For Reserves Day 2022, Lowland RFCA spoke with Craftsman (Cfn) Kerry McKnight, a Reservist from 153 Recovery Company REME (Royal Electrical and Mechanical Engineers). After three of her four children moved out of the family home, Cfn McKnight felt it was time to take on a new challenge. Now, as an Army Reserve juggling multiple jobs, university and marathon running, she is busier than ever and loving every minute of it.
Who are you and what do you do?
My name’s Kerry McKnight and I’m an Army Reservist with 153 Rec Coy. I’m also married, a mother of four, and I have four dogs. Right now I’m working through a nursing course, and I work three different jobs so I’m generally pretty busy!
What do your three jobs entail?
I work on two farms, one of which is family-run, I tend the grounds for the Marquess of Ailsa, and I’m on the hospital bank for nursing.
What inspired you to join the Reserves?
I had actually wanted to join for a long time. My uncle was in the Territorial Army and it always sounded fun. Additionally, when my brother was a Regular soldier serving in Afghanistan and Iraq I would write to him and he would tell me all kinds of stories. When my children started leaving home I could feel the ‘empty nest syndrome’ coming on so I decided it was time to do something. On top of everything else I do, I’m also a keen marathon runner so I knew I was still physically fit enough to join. With the Reserves, there are a lot of opportunities open to you so I thought, ‘I’ll go and I’ll learn a trade and be a soldier and hopefully have fun along the way’, and I’ve got to say I’ve definitely had fun along the way.
How do you balance your military, civilian and family life?
It can be quite tricky at times. My Reserve work is my hobby and it happens primarily on weekends so I can normally plan around it, but balancing work and family life is always a bit of a struggle. Having said that, having grown up kids definitely helps, as they’re quite happy if you just take them out for the odd dinner!
What do you enjoy most about being a Reservist?
Being part of a team. When I was a recruit and I was going through my Phase Training with the rest of my team, I felt like I was making lifelong connections with them. It’s almost a year later and we still talk and meet up when we can, so you feel like you’re all part of an Army family.
The wider unit is also incredibly supportive. 153’s Recruiting Officer has been by my side throughout my whole Reserve journey and the unit’s SPSI (Senior Permanent Staff Instructor) can’t do enough for you either. He’ll send you on any course that you’re available to go on, and provides support and guidance at every step.

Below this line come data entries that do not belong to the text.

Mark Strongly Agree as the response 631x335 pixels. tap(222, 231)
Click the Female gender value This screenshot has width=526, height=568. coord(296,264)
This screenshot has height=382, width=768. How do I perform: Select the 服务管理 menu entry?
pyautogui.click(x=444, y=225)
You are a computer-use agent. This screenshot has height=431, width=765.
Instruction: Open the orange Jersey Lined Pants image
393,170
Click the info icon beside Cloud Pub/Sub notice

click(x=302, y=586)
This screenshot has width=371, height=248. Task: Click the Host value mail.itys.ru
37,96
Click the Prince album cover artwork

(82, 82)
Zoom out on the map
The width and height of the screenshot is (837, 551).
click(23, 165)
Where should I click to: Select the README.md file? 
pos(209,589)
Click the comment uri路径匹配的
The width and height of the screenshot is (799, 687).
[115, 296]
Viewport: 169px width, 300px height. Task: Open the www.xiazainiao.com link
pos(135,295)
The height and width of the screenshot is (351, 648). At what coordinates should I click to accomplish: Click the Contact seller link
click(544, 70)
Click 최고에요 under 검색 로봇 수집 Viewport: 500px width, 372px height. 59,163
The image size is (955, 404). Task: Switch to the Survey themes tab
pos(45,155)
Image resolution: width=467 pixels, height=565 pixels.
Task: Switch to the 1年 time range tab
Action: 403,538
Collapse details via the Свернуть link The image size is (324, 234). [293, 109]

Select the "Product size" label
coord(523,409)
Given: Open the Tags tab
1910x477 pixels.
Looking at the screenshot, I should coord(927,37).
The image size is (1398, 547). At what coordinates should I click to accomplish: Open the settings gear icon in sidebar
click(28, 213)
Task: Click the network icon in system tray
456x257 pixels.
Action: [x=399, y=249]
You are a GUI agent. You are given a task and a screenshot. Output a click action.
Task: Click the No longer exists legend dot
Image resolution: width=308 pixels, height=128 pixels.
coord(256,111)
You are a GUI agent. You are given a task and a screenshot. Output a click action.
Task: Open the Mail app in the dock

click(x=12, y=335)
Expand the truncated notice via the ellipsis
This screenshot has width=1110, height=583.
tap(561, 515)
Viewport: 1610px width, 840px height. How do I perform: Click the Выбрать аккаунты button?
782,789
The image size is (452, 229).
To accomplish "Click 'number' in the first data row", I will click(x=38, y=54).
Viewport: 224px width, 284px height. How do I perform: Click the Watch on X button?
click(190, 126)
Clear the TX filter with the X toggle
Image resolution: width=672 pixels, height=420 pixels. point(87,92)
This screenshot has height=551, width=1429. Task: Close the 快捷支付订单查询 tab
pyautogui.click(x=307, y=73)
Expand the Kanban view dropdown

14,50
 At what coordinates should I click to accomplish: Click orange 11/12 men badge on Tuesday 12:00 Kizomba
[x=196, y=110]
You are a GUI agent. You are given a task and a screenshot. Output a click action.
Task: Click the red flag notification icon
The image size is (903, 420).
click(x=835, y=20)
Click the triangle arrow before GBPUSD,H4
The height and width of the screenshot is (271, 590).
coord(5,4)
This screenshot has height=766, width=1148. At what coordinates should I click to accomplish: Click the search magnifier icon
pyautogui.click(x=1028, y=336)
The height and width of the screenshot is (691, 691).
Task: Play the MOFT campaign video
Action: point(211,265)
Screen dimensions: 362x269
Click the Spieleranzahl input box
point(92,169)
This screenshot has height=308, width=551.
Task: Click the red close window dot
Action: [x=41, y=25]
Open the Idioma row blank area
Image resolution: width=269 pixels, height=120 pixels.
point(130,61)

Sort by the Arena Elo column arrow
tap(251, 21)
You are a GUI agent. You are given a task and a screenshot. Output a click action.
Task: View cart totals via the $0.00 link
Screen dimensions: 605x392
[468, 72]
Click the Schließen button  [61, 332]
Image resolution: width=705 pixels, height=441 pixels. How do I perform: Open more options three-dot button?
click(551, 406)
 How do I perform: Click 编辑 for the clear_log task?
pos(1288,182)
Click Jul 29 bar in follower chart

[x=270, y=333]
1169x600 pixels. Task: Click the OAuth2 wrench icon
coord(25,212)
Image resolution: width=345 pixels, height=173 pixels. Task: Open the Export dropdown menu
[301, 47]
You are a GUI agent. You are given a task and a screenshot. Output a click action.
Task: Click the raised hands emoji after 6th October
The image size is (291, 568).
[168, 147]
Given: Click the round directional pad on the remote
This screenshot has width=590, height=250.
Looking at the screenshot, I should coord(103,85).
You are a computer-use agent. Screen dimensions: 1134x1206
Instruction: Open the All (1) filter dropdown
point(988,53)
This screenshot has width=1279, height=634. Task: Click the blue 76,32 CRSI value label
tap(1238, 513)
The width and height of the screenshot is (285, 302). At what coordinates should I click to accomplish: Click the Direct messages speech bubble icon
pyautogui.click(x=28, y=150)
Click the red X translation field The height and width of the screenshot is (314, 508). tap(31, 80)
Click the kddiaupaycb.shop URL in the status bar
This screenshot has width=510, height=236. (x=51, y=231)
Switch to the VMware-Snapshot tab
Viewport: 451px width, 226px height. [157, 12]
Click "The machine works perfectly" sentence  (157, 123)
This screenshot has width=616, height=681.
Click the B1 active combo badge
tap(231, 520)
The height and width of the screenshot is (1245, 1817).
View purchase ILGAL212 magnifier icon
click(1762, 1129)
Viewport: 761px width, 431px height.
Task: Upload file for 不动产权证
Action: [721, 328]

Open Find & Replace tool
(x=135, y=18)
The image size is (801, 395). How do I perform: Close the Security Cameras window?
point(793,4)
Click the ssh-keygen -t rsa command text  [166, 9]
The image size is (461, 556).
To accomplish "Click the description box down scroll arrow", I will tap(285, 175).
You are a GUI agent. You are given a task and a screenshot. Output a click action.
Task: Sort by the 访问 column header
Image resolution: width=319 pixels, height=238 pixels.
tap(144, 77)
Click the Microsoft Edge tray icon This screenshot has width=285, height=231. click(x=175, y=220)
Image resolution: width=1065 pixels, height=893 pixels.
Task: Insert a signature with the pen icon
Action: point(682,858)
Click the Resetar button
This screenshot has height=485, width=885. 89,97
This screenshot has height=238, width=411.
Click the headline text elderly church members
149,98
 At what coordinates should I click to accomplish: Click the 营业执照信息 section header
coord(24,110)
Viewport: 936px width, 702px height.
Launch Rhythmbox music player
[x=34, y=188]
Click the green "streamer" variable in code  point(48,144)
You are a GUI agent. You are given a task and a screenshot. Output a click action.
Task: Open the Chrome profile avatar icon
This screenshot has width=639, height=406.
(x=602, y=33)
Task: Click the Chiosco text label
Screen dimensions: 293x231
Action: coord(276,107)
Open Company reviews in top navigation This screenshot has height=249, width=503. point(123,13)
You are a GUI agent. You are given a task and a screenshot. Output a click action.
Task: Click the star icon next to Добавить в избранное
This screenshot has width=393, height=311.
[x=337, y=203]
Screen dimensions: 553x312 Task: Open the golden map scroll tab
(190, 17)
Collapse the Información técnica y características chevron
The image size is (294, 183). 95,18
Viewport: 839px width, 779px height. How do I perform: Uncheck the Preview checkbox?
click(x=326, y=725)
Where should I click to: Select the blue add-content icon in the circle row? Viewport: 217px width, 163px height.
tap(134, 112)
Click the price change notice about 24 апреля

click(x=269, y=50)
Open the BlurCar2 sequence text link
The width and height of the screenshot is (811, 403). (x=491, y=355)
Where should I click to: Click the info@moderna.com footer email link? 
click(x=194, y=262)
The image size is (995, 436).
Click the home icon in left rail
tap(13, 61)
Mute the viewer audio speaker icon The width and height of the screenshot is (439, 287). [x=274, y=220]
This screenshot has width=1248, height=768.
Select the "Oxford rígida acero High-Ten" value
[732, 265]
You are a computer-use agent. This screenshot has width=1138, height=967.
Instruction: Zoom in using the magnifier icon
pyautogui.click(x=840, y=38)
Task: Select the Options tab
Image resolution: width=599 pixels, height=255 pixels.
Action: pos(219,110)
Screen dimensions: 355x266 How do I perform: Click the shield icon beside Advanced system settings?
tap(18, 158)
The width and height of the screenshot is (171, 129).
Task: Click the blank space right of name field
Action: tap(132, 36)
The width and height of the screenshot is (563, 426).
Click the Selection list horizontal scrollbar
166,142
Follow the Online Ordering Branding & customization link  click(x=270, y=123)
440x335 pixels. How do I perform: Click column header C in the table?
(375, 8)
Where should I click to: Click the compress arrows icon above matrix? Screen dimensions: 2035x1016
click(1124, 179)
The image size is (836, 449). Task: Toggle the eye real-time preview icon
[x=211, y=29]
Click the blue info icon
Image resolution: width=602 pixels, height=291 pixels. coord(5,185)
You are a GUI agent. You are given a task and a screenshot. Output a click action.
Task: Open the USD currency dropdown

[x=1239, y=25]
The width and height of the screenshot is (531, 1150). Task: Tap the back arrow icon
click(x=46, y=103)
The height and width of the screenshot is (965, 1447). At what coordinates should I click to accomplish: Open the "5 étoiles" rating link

What would you say is your proudest Reservist achievement to date?
My proudest achievement so far has to be getting Recruit of the Year. I had no idea that I had been put forward for it, so I was flabbergasted to say the least when I won! When they were reading the announcement I kept thinking, ‘This sounds kind of familiar’, and then when they said my name I just couldn’t believe it, but I’m very proud to have received it.
Do you find that being a Reservist enhances your civilian life and vice versa?
Yes, definitely. It has given me a sense of pride and achievement that’s added to my life and helped me to feel like there’s nothing I can’t do. The physical fitness side of Reservist life has really helped my running and that in turn has enhanced my life.
Reserves Day is taking place on 22 June. What does Reserves Day mean to you personally?
I think anything to do with Reserves Day has to be positive and can really inspire people who might otherwise be afraid to join. When I tell people about the Reserves they ask if I’m scared of being sent off to war and I tell them no because there are so many other opportunities involved with being a Reservist. For me, it’s important to celebrate the soldiers that have gone before, the present soldiers and the soldiers that are going to come after us.
What advice would you give to someone who is considering joining the Reserves?
Do it, absolutely do it. Do it but don’t join light-heartedly because it is hard work. You’ve got to work hard at it, you’ve got to meet a certain level of fitness, you’ve got to have a certain mindset and if you have all those things you’ll do well. If you’re considering joining, talk about it with an experienced Reservist because they’ve got the best information. They’re the ones to tell you what avenue is best to go down or what cap badge would best suit you. Maybe I’m biased but the opportunities are there for the taking and it’s completely worthwhile.